リニアルールに基づいてレイアウトを行います。

  • 改ページに対応しており、各ページに繰り返し表示するヘッダーとフッターを定義することができます。
  • 請求書や一覧表のような明細が動的に変化し、複数ページにわたる可能性がある帳票に向いています。

以下が記述例です。

  • <LayoutBody> は必須です。
  • <LayoutHeader><LayoutFooter> は省略可能です。記述する場合は height 属性が必須です。
<LinearLayout
xmlns:xsi="http://www.w3.org/2001/XMLSchema-instance"
xsi:noNamespaceSchemaLocation="https://schemas.yagisan.app/2025.1/layout.xsd"
size="A4"
orientation="portrait"
>
<LayoutHeader height="15">
<Text>ヘッダー</Text>
</LayoutHeader>
<LayoutBody>
<Text>本文</Text>
</LayoutBody>
<LayoutFooter height="20">
<Text>フッター</Text>
</LayoutFooter>
</LinearLayout>

<StackLayout>

スタックルールに基づいてレイアウトを行います。

  • 改ページには対応していませんが、任意のPDFを背景として使用することができます。
  • 既存PDFをひな形にして追記したり、窓付き封筒の宛名面のような厳密に位置指定をしたい帳票に向いています。

以下が記述例です。

  • <StackLayout> の直下に描画要素を記述します。
<StackLayout
xmlns:xsi="http://www.w3.org/2001/XMLSchema-instance"
xsi:noNamespaceSchemaLocation="https://schemas.yagisan.app/2025.1/layout.xsd"
size="A4"
orientation="portrait"
>
<Text x="20" y="30" width="100" height="40">本文</Text>
</StackLayout>

以下のように basePdf 属性を使うことで、既存のPDFをページの背景に設定できます。 basePdf 属性には、アセットやテンプレート変数を指定しますが、これらの指定方法については後ほど解説します。

<StackLayout
size="A4"
orientation="portrait"
basePdf="@{pdf}"
>

用紙の設定

レイアウトルート要素では、用紙関連の属性を指定できます。

  • size : 用紙のサイズ
    • A4, B5, Letter など、一般的な用紙サイズを指定できます。
    • スペース区切りで2値を記述することで、カスタムサイズも指定可能です。
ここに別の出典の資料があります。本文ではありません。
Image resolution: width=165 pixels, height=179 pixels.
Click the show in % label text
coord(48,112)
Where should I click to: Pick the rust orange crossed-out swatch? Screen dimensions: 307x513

例えば 91 55 と記載すると「91mm × 55mm」となります。
  • orientation : 用紙の向き
    • portrait(縦向き)または landscape(横向き)を指定できます。
  • margin : 用紙の余白
    • CSSの margin のように、1-4個の値で上下左右の余白の大きさを指定できます。
    • 例えば 10 と指定すると、4辺すべての余白が10mmになります。10 20 と指定すると、上下10mm・左右20mmの余白となります。

コンポーネント

帳票内に配置するテキスト、画像、図形、表、レイアウト用のコンテナなどの要素を総称して「コンポーネント」と呼びます。 コンポーネントはレイアウトルートやコンテナ系コンポーネントの配下に記述して使います。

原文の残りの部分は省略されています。